Should We Celebrate or Mourn?

If the stimulus bill in its current form is the bill that becomes law, is this a victory or a defeat for progressivism? Or something in between?

Arguing for “defeat” is Paul Krugman

What do you call someone who eliminates hundreds of thousands of American jobs, deprives millions of adequate health care and nutrition, undermines schools, but offers a $15,000 bonus to affluent people who flip their houses?

A proud centrist. For that is what the senators who ended up calling the tune on the stimulus bill just accomplished.

Professor Krugman explains why the stuff the mushy moderates cut out of the bill were the most economically stimulating parts, while much of what they left in will provide little stimulus. He is put out with President Obama for compromising away too much in the name of “bipartisanship.”

Republicans also believe they have defeated progressivism, and so they are celebrating. Alec MacGillis and Perry Bacon Jr. write in the Washington Post ,

Rep.

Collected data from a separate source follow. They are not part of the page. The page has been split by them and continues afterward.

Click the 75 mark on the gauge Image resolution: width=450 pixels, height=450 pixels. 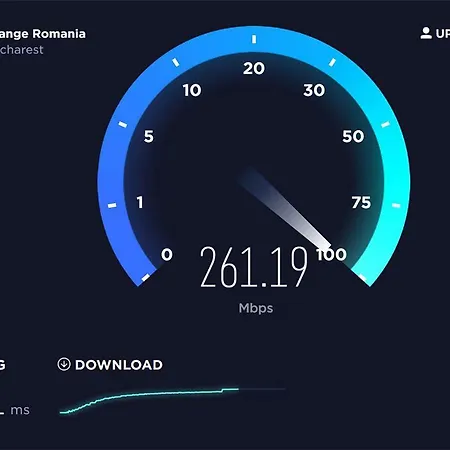point(361,202)

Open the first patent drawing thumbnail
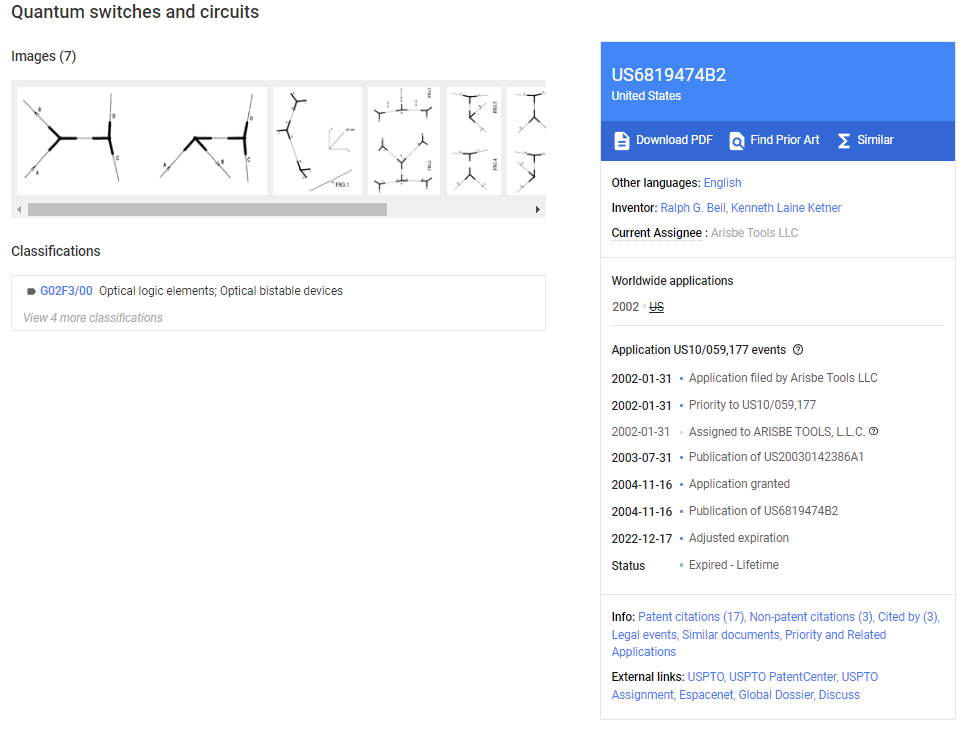pos(142,141)
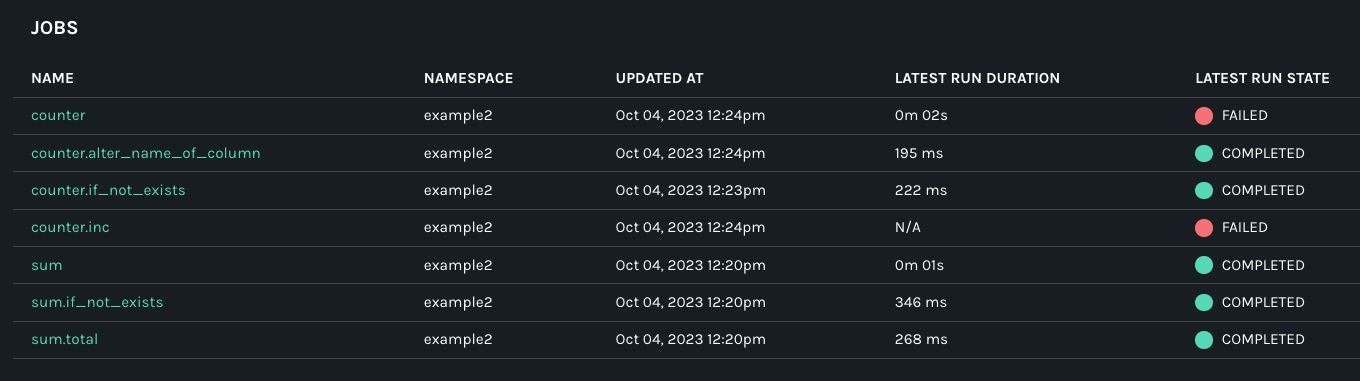Click the red FAILED status dot for counter

[x=1204, y=116]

Pete Sessions (R-Tex.) suggested last week that the party is learning from the disruptive tactics of the Taliban, and the GOP these days does have the bravado of an insurgent band that has pulled together after a big defeat to carry off a quick, if not particularly damaging, raid on the powers that be. …

…The fact that the stimulus legislation keeps moving forward nonetheless has done nothing to dim Republicans’ satisfaction. Rather, they sense a tactical victory, particularly in the framing of their opposition to the plan as a clash with congressional Democrats instead of with President Obama, who remains far more popular with voters than does Congress.

Republicans are holding congressional Democrats responsible for the wasteful spending they say is in the stimulus package, even though most of the big-ticket items — for renewable energy, health care and schools — are ones that Obama wanted in the package to advance his long-term goals.

President Obama seems to have picked up on this and is moving to take more ownership of the bill. E.J. Dionne writes at WaPo,

By evening, when the president spoke to Democratic House members in Williamsburg, he had cast aside his efforts to placate Republicans who had no intention of reasoning with him on the stimulus bill. Obama had turned the other cheek often enough.

“Don’t come to the table with the same tired arguments and worn ideas that helped to create this crisis,” the born-again campaigner thundered. “We are not going to get relief by turning back to the very same policies that, for the last eight years, doubled the national debt and threw our economy into a tailspin.”

Deploying a preacher’s unapologetically judgmental cadences, Obama denounced “the losing formula that says only tax cuts will work for every problem we face.” He reiterated that argument in his Saturday radio address and will press it in speeches on the road this week.

Gallup reports that Obama is way ahead of congressional Republicans in approval polls.

At The Guardian, Michael Tomasky argues that liberals are worryworts and should be celebrating.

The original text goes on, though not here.